**Instructions to follow:** Carry on the forum question below about stripping XML tags and attributes with a Java StringBuilder, picking up after its final sentence.

**Quoted passage:**

- - - - - - -

Java StringBuilder remove XML Tags

145 views Asked by At

I'm trying to pass a XML object through a StringBuilder to compare to Objects, fitting to my needs.

I was wondering if there is a nice way to remove specific tags from the whole String. Underneath I prepared an example:

Original:

<ApprovalSet>
   <ApprovalItem application="Annotext" id="a089989361v451cag47e9f5e9a35716" name="ApprovalItemName" nativeIdentity="xxx12345" operation="Add" state="Finished" value="G1">
       <ApprovalItemComments>
          <Comment author="Random Guy" comment="THE NAME" date="1657122647591"/>
      </ApprovalItemComments>
   </ApprovalItem>
</ApprovalSet>

Desired Outcome:

<ApprovalSet>
   <ApprovalItem application="Annotext" name="ApprovalItemName" nativeIdentity="xxx12345" operation="Add" value="G1"/>
</ApprovalSet>

So basically, I want to remove the id, state and the whole comment and close the ApprovalItem Tag (or just remove all slashes).

Any ideas? Thank you in advance :)

- - - - - - -

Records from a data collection
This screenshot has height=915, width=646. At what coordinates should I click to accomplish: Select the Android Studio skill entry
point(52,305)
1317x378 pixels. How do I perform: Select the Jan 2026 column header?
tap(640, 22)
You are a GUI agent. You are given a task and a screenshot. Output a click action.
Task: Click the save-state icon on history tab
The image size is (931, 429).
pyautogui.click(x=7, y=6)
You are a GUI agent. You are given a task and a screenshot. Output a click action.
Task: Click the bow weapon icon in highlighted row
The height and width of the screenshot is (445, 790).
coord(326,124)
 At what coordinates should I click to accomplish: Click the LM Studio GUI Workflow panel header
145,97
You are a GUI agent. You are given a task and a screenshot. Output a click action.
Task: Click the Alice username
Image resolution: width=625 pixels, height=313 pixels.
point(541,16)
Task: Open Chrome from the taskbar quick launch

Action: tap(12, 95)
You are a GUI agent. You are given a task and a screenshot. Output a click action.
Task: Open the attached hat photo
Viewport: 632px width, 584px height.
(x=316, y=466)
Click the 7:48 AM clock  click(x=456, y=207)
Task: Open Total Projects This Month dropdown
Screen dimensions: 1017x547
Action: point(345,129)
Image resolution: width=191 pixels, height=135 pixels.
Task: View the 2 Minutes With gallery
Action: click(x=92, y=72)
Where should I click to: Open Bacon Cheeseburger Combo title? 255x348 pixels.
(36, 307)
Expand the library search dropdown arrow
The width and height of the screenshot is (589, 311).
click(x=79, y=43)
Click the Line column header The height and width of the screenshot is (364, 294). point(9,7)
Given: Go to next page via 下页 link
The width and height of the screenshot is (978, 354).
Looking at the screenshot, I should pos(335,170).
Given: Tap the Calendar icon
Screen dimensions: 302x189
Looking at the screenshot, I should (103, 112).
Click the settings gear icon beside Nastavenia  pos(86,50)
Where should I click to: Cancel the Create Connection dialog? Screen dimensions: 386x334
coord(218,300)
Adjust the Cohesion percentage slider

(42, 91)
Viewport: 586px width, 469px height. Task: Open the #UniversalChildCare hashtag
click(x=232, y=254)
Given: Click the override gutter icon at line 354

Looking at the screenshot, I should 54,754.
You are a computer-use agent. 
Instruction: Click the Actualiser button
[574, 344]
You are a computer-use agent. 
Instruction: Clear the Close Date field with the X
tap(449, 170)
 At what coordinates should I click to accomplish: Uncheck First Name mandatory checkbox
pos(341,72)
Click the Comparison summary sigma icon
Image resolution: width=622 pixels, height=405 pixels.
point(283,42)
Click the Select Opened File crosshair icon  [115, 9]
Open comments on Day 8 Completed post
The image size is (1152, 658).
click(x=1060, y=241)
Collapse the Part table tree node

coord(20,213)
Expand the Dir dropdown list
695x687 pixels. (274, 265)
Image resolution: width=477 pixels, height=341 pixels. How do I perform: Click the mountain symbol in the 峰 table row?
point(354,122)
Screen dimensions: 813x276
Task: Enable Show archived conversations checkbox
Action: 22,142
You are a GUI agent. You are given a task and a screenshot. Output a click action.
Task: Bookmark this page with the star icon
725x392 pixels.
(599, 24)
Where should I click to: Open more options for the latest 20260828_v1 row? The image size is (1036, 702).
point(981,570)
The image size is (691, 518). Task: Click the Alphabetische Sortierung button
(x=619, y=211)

- - - - - - -

**Output below:**
Jonas

1

There are 1 answers

0
Eritrean On

Instead of string manipulation or regex, I would recomend to use a XML-parser. If all you need is to remove some elemnts and some attributes, you might want to look into Jsoup, which is actually a HTML-parser but can also handel XML and is very intuitive to work with. Using Jsoup your code could look like:

import org.jsoup.Jsoup;
import org.jsoup.nodes.Document;
import org.jsoup.nodes.Element;
import org.jsoup.parser.Parser;
import org.jsoup.select.Elements;

public class Example {
    public static void main (String[] args) {
        String originalXml = 
                  "<ApprovalSet>\n"
                + "   <ApprovalItem application=\"Annotext\" id=\"a089989361v451cag47e9f5e9a35716\" name=\"ApprovalItemName\" nativeIdentity=\"xxx12345\" operation=\"Add\" state=\"Finished\" value=\"G1\">\n"
                + "       <ApprovalItemComments>\n"
                + "          <Comment author=\"Random Guy\" comment=\"THE NAME\" date=\"1657122647591\"/>\n"
                + "      </ApprovalItemComments>\n"
                + "   </ApprovalItem>\n"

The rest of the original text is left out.